L'élection présidentielle prévue le 18 avril a été reportée et des propositions ont été faites pour la rédaction d'une nouvelle loi fondamentale qui devrait être soumise à référendum avant la désignation d'un nouveau président.
Sur le papier, le désaveu de l'armée constitue une avancée, alors que la population manifeste depuis un mois pour le départ de son président. Sauf que pour de nombreux Algériens, choqués, il s'agit d'une fausse victoire. "Quand l'armée prend en charge une transition, c'est un éléphant dans un magasin de porcelaine", résume l'un d'eux.
Le problème, c'est qu'il incombait au Conseil constitutionnel d'écarter le président incapable de diriger pour raison de santé, et que cet organe aurait dû le faire il y a longtemps déjà. Appeler à l'application de cet article n'est pas dans les prérogatives de l'armée.

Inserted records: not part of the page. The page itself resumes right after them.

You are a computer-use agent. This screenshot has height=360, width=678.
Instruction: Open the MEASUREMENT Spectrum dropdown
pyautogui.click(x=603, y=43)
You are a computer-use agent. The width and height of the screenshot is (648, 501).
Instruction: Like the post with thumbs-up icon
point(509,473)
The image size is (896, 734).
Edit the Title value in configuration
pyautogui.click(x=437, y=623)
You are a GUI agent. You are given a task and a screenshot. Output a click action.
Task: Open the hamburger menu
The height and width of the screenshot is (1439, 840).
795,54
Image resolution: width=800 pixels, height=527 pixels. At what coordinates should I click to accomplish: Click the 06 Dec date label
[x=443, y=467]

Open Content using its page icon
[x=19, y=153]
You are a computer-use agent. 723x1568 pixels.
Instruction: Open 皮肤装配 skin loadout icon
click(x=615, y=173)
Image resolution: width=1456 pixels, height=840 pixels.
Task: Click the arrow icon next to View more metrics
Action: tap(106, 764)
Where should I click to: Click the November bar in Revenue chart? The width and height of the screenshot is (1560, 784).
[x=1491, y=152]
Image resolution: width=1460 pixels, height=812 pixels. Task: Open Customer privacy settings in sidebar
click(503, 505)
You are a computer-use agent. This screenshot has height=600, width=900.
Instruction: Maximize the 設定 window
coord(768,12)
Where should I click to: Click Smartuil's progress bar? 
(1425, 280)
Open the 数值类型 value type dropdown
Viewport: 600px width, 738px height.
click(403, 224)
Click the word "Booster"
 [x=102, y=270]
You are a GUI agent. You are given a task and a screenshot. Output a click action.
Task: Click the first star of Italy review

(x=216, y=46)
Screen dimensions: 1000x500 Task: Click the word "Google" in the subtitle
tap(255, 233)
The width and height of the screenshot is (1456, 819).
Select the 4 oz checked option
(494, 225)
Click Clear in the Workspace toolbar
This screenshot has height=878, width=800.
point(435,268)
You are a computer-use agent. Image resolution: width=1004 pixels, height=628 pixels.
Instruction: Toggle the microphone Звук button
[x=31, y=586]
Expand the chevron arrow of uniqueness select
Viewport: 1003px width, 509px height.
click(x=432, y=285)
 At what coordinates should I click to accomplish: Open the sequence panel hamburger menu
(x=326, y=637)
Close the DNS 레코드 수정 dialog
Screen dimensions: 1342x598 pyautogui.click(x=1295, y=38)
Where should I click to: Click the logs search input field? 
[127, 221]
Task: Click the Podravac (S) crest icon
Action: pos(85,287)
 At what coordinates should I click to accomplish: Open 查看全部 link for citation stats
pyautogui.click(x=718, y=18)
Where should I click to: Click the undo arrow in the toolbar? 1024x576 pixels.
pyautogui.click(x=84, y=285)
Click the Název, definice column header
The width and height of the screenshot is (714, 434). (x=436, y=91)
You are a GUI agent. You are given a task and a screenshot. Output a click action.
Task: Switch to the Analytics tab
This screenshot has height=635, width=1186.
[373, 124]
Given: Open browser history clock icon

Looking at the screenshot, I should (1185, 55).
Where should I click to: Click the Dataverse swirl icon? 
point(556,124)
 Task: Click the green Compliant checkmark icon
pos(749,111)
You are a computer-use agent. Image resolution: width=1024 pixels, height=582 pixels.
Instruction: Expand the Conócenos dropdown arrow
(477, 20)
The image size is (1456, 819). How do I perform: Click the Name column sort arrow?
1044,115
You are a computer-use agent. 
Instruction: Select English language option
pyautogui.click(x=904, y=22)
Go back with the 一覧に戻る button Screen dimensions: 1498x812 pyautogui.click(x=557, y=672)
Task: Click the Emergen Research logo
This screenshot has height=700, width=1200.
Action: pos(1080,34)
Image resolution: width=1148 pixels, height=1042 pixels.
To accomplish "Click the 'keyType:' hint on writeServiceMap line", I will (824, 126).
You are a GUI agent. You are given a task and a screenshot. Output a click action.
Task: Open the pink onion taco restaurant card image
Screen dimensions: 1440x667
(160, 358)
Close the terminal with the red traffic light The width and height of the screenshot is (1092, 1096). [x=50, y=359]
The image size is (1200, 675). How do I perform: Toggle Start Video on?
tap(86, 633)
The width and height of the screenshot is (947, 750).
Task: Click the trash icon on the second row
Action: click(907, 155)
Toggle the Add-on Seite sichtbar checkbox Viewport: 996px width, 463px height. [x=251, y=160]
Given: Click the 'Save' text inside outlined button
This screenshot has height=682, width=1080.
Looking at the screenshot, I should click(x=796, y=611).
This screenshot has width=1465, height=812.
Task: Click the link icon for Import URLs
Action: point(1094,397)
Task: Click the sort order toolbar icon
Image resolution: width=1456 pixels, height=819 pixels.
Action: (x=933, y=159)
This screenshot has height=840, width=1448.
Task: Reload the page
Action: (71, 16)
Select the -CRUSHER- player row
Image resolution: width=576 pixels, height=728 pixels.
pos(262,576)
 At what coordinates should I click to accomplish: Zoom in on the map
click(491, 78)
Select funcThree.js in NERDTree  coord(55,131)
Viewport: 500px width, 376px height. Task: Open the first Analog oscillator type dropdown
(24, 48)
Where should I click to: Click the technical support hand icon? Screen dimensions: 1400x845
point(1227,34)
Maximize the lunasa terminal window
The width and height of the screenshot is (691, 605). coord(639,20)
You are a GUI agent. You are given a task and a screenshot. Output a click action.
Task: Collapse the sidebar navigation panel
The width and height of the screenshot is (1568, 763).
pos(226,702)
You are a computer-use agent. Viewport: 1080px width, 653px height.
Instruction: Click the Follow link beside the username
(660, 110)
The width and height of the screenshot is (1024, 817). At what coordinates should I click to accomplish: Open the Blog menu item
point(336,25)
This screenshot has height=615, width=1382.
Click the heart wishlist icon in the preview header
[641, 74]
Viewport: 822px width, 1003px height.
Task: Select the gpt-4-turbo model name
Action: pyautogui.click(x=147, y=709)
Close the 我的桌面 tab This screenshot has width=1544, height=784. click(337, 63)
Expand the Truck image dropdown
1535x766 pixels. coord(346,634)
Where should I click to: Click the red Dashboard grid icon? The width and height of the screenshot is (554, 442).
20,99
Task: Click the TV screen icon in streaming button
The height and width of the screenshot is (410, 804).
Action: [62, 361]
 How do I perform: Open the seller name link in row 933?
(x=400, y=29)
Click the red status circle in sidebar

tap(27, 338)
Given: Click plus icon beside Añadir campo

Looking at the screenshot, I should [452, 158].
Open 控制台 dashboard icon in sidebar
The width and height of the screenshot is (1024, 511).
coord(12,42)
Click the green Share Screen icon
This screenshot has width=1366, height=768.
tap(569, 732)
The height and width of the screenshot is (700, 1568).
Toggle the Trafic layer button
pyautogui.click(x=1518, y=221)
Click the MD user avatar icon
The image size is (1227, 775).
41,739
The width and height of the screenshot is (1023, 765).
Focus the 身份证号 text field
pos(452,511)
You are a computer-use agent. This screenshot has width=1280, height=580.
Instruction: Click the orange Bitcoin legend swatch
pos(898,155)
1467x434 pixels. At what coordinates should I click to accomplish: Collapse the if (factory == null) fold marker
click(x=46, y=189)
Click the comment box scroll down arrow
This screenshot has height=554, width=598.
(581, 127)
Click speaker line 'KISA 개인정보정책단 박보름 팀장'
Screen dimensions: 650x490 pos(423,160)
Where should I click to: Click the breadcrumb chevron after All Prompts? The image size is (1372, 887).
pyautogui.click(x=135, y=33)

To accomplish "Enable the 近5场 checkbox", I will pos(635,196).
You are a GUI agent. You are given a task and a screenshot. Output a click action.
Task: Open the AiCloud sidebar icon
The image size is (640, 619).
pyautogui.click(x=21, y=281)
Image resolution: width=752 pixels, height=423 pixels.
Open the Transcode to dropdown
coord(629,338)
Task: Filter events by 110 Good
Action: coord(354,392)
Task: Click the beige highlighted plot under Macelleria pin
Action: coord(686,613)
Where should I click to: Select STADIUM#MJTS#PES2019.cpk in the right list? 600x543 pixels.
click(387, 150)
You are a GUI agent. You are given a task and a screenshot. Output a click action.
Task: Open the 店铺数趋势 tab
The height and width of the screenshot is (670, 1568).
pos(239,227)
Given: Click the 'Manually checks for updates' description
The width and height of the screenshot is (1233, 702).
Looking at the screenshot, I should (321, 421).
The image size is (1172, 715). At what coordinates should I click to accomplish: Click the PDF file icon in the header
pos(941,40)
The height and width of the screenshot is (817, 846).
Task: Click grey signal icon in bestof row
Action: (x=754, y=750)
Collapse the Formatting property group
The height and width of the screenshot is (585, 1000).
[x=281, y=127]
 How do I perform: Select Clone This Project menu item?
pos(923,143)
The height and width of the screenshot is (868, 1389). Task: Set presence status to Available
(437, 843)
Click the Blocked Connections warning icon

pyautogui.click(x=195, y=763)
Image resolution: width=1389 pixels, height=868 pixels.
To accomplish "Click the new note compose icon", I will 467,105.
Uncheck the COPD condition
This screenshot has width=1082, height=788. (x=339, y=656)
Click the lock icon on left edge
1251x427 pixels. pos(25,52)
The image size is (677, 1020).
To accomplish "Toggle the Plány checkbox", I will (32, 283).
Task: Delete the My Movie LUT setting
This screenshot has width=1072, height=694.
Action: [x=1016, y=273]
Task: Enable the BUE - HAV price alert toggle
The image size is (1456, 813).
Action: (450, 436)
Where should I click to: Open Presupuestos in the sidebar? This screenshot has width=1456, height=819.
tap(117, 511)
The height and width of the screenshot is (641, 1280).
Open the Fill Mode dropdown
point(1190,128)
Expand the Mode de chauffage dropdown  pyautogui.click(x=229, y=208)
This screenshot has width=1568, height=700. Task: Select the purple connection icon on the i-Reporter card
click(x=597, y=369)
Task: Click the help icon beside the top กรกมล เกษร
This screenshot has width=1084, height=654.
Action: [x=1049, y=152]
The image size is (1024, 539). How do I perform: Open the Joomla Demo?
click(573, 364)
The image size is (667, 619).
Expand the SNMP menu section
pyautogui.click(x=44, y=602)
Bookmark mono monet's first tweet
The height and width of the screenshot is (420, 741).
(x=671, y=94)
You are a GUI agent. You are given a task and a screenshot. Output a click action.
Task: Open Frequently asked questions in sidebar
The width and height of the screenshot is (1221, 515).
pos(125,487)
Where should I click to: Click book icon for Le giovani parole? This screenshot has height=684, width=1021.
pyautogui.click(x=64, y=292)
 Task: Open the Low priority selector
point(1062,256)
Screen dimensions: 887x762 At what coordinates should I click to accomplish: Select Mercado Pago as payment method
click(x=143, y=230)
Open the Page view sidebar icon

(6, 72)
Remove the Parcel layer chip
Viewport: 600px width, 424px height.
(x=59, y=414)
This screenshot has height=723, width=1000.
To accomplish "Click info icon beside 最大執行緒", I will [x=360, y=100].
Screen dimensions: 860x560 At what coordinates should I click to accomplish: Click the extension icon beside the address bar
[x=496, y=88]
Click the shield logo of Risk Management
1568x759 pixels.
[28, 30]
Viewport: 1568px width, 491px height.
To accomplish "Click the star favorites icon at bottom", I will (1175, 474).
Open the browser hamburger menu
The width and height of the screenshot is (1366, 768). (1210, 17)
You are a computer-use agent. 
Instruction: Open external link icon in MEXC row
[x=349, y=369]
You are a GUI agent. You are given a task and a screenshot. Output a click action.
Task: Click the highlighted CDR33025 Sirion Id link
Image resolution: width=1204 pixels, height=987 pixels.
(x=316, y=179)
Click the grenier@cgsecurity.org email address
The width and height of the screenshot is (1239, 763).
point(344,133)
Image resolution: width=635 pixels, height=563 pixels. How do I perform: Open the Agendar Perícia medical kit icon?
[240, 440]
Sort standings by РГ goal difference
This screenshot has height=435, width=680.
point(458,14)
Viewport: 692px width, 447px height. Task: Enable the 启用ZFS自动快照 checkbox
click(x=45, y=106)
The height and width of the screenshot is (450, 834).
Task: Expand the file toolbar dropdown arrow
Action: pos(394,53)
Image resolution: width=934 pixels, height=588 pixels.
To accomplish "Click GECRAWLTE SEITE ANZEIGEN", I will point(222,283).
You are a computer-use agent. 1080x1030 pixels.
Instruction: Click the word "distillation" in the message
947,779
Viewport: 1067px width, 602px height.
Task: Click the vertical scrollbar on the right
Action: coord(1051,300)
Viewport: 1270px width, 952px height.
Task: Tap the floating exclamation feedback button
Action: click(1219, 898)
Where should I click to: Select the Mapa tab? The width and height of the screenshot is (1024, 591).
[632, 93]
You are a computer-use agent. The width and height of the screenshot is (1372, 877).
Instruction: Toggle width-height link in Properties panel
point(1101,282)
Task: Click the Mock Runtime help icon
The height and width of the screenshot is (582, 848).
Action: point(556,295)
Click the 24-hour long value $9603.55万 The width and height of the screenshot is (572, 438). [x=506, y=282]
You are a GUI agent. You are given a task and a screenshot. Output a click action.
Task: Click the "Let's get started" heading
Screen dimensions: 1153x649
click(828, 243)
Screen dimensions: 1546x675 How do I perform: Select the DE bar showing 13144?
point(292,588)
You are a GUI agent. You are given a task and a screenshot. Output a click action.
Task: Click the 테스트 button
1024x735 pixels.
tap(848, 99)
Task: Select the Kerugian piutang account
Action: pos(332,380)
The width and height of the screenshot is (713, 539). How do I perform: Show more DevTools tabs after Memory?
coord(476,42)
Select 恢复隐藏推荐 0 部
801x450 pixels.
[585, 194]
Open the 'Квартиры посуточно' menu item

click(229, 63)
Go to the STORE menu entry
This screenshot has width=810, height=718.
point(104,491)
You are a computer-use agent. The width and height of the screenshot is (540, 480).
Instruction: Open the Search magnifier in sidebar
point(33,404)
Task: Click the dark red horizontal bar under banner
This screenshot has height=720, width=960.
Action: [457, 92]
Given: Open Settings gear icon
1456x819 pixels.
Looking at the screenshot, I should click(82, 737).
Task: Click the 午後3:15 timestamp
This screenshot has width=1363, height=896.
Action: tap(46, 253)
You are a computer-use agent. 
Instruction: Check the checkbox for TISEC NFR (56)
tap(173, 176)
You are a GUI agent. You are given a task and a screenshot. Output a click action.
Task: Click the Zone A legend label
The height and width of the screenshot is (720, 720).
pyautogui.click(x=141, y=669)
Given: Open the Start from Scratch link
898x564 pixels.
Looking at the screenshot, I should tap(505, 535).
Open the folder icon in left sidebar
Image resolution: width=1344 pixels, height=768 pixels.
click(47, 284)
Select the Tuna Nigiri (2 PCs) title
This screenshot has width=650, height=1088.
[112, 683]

Sauvegarder le système actuel
Si la "grande muette" tourne aujourd'hui le dos à son président, c'est pour mieux sauver le système qu'il a mis en place, estiment aujourd'hui nombre d'Algériens. Dans le régime Bouteflika, c'est en effet l'armée - de fait une armée d'Etat - qui détient véritablement le pouvoir. Preuve en est son financement: l'institution engloutit actuellement un quart du budget national.
Depuis le début des mobilisations, l'armée est restée en retrait, alimentant l'espoir des manifestants qu'elle avait peut-être basculé de leur côté. Mais depuis l'annonce de mardi soir, l'impression générale est que les figures politiques sont peut-être en train de tomber, mais que le système, lui, reste solidement en place.
Si l'article 102 était appliqué à la demande de l'armée, ce serait Abdelkader Bensalah, président du Sénat, qui assurerait l'intérim du chef de l'Etat pendant une période d'au moins 45 jours. Très proche du président Bouteflika, âgé de 76 ans et à la tête de la Chambre haute depuis 17 ans, Abdelkader Bensalah n'est pas du genre à prôner l'alternance. Au contraire, il apparaît comme l'incarnation même du régime.
Utilisation de la force?
Les Algériens soupçonnent dès lors l'homme d'organiser les prochaines élections selon les "vieilles méthodes" - fraudes incluses - , avec comme issue un candidat vainqueur qui ne serait pas accepté par la population et ses revendications démocratiques. On ne pourrait pas, dans ce scénario, parler de transition.
L'armée donc serait en train - très habilement - d'utiliser le droit pour préserver le système. Les Algériens redoutent en effet que cette dernière, après avoir utilisé le droit pour se débarrasser de l'encombrant président Bouteflika, utilise désormais la force pour faire rentrer les manifestants à la maison.